2.3 Data extraction and quality assessment
Two reviewers (AV and GB) independently screened titles and abstracts to determine eligibility. The same reviewers independently retrieved and evaluated the full text of selected articles. They resolved disagreements through discussion and consensus; a third reviewer (FS) independently reviewed unresolved matters.
We independently extracted data regarding patient populations, interventions, outcomes of interest, and quality of data for individual studies. The extracted data included the main characteristics of each study (author and publication year, duration of RCT and extension period), proportion of bDMARD-naïve population, proportion of population with concomitant csDMARD use, proportion of women, number of patients in each treatment arm and placebo arm, and the number of patients that received at least one dose of an agent of interest. For our analysis, we also extracted the number of OIs and their causes during both the entire duration of follow-up and exclusively the placebo-controlled period and the number of herpes zoster and opportunistic Candida spp. infections during the entire duration of follow-up.
For methodological quality, we assessed the risk of bias of RCTs with the Revised Cochrane risk-of-bias tool by evaluating 1) the randomization process, 2) deviations from the intended interventions, 3) amount of missing outcome data, 4) measurement of the outcome, and 5) selection of the reported result ( Sterne et al., 2019 ).

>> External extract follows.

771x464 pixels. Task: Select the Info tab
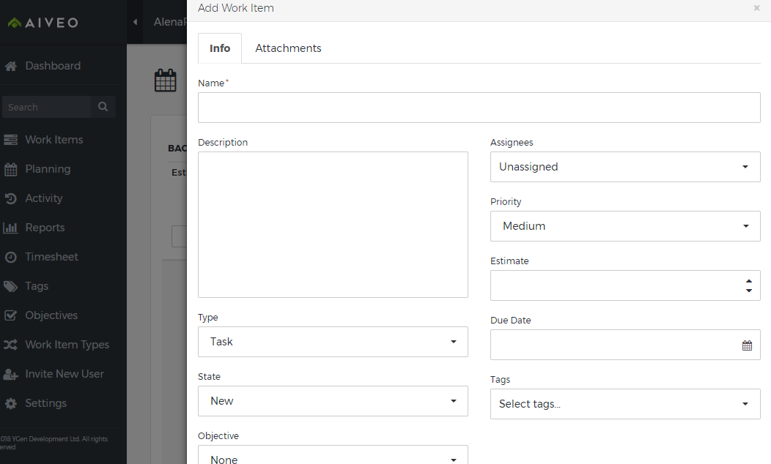pos(220,48)
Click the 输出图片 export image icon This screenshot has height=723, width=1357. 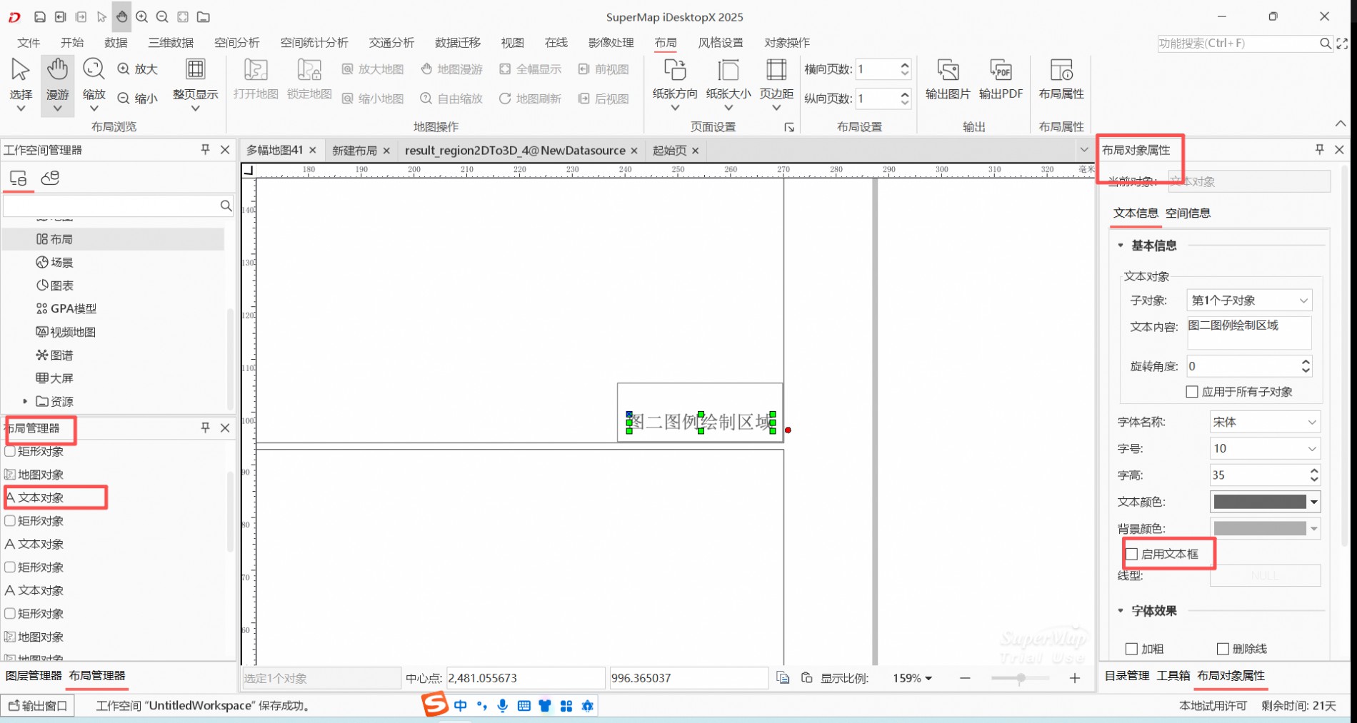point(947,79)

2.4 Definitions and outcomes
The primary outcome of our analysis was the incidence of all OIs stratified by MOA. We identified OIs based on the recommended definition of OIs for rheumatologic diseases by Winthrop et al. (2015) . Secondary outcomes of our study were 1) incidence of herpes zoster infection by MOA, 2) incidence of opportunistic Candida spp. infections following anti-IL-17 treatment, 3) proportion of M. tuberculosis infections in patients with OIs receiving anti-TNFs and 4) the relative risk of OIs stratified by MOA during the placebo-controlled period.

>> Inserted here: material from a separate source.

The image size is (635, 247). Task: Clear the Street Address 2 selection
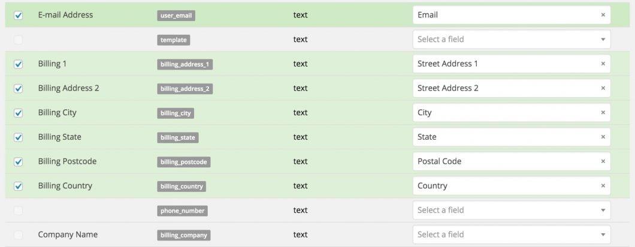[x=603, y=88]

The biologic agents evaluated include anti-TNFs (etanercept, infliximab, golimumab, certolizumab, and adalimumab), anti-IL-17 (ixekizumab, secukinumab, brodalumab, bimekizumab), anti-IL-12/23 (ustekinumab), anti-IL-23 (risankizumab, guselkumab), and T-cell co-stimulation modulators (abatacept, alefacept). The PDE4 inhibitor, apremilast and JAKi (tofacitinib, upadacitinib, filgotinib, deucravacitinib) were the targeted synthetic agents evaluated.
2.5 Statistical analysis
We used Stata v17 software (Stata Corporation, College Station, TX) for data analysis. We stratified by MOA of the agents tested and performed a random effects meta-analysis using the DerSimonian and Laird approach to estimate the cumulative incidence of OIs among patients with PsA during both placebo-controlled and extension periods ( DerSimonian and Laird, 1986 ). In order to stabilize the variances, we used the Freeman Tukey double arcsine transformation ( Nyaga et al., 2014 ). For this meta-analysis, we selected a random effects model due to differences in the proportion of bDMARD-naïve population, the proportion of concomitant csDMARD use, and duration of follow-up periods. Additionally, we conducted a meta-regression analysis to investigate the extent of the differences in study characteristics and their correlation with the heterogeneity between studies ( Harbord and Higgins, 2008 ).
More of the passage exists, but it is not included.